[Exercise objective] Skip the pictures and write out, word for word, the lines below from the one with "Click the CrystalDiskMark title bar icon" through the one with "Screen dimensions: 2576x671", inclusive.

[Data provided]
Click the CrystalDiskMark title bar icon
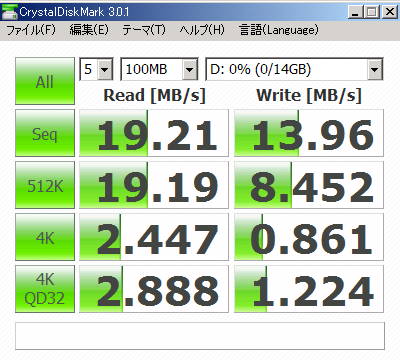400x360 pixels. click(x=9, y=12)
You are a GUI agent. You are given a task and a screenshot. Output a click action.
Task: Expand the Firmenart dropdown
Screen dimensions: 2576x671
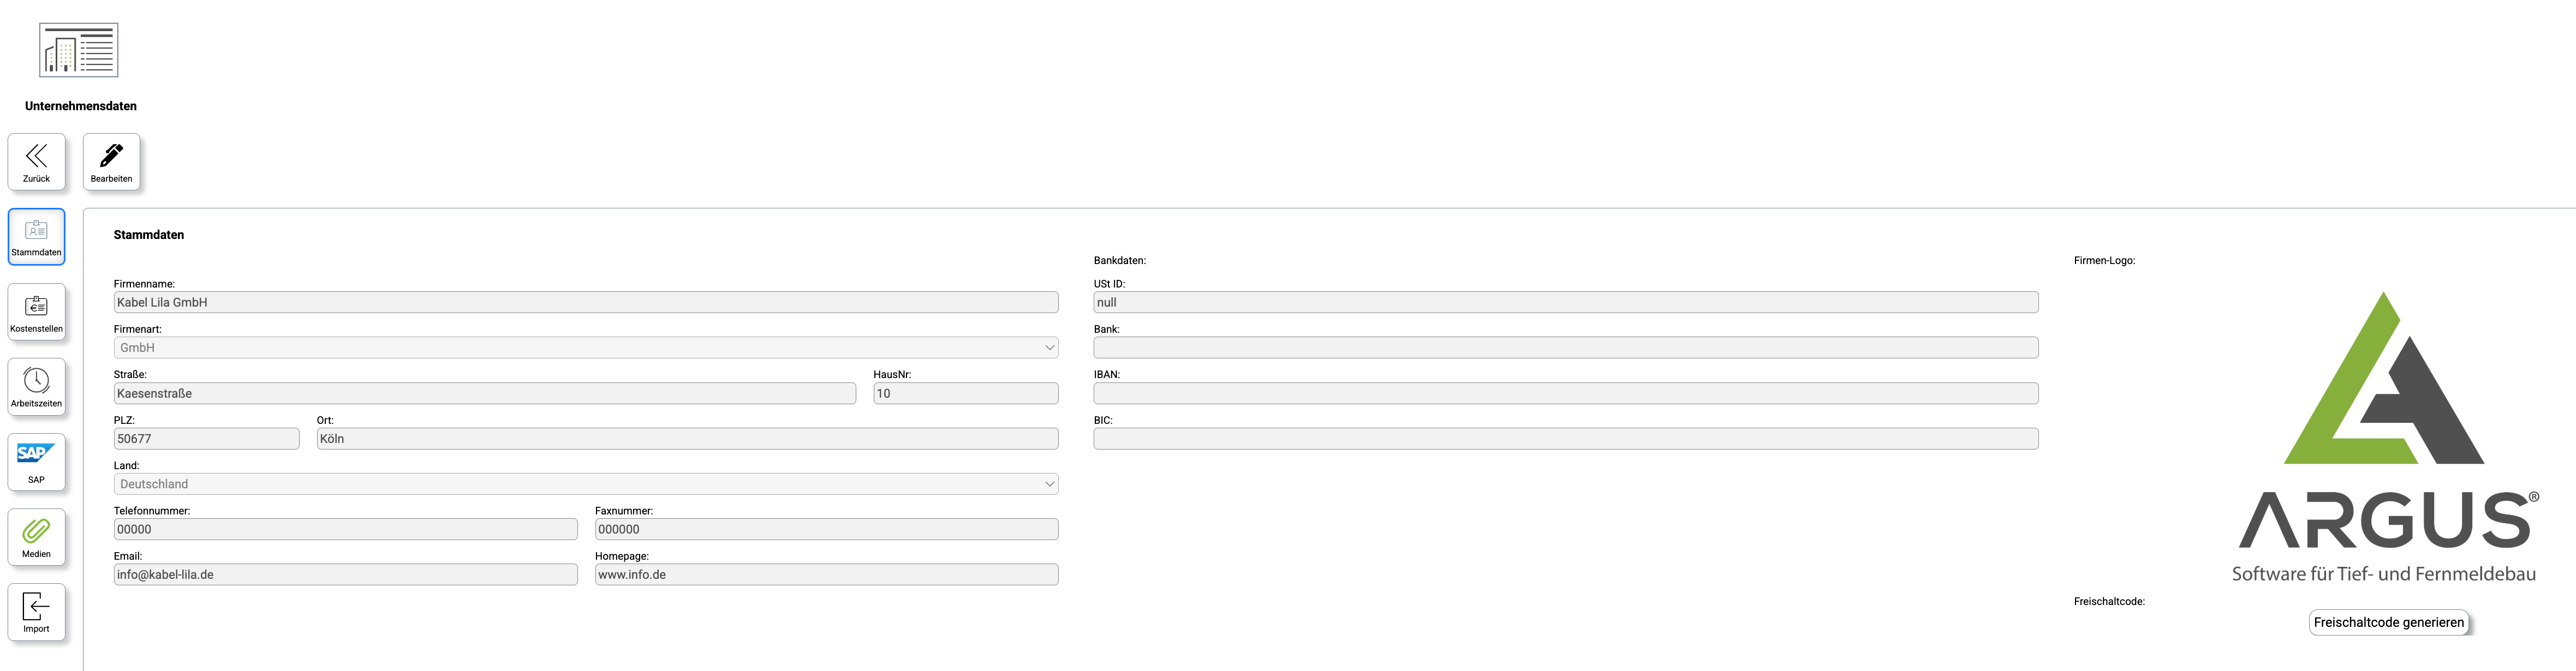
* * *
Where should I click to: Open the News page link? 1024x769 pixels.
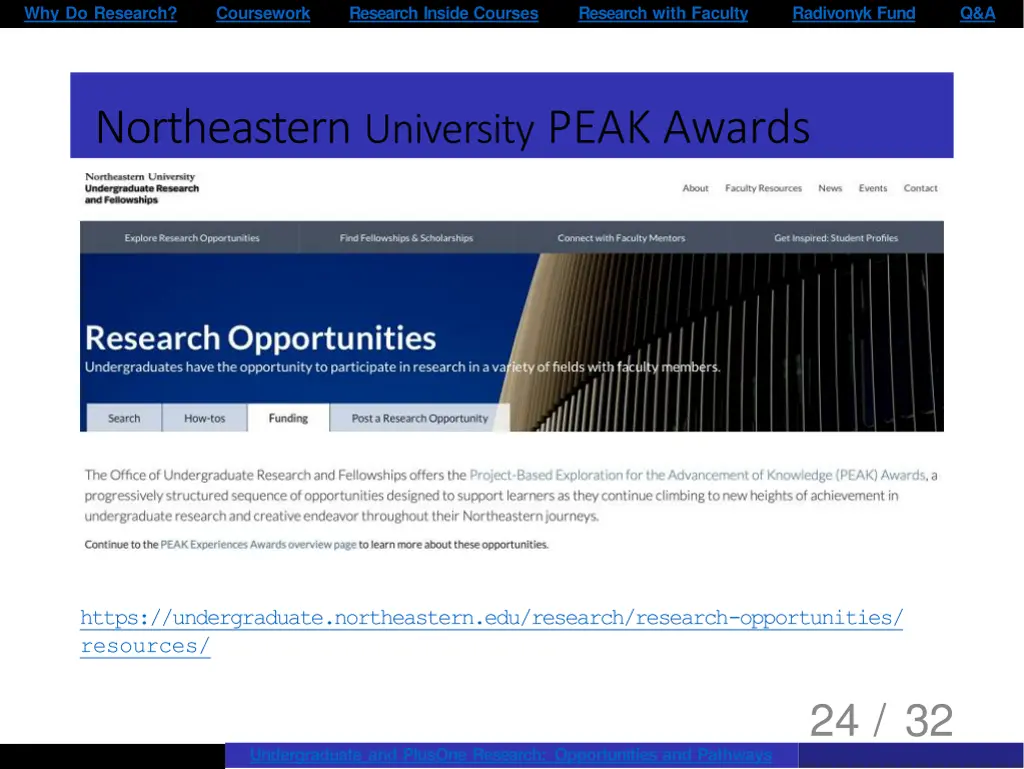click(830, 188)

[Task result]
Click the CrystalDiskMark title bar icon
400x360 pixels. click(x=9, y=12)
You are a GUI agent. You are given a task and a screenshot. Output a click action.
Task: Expand the Firmenart dropdown
Screen dimensions: 2576x671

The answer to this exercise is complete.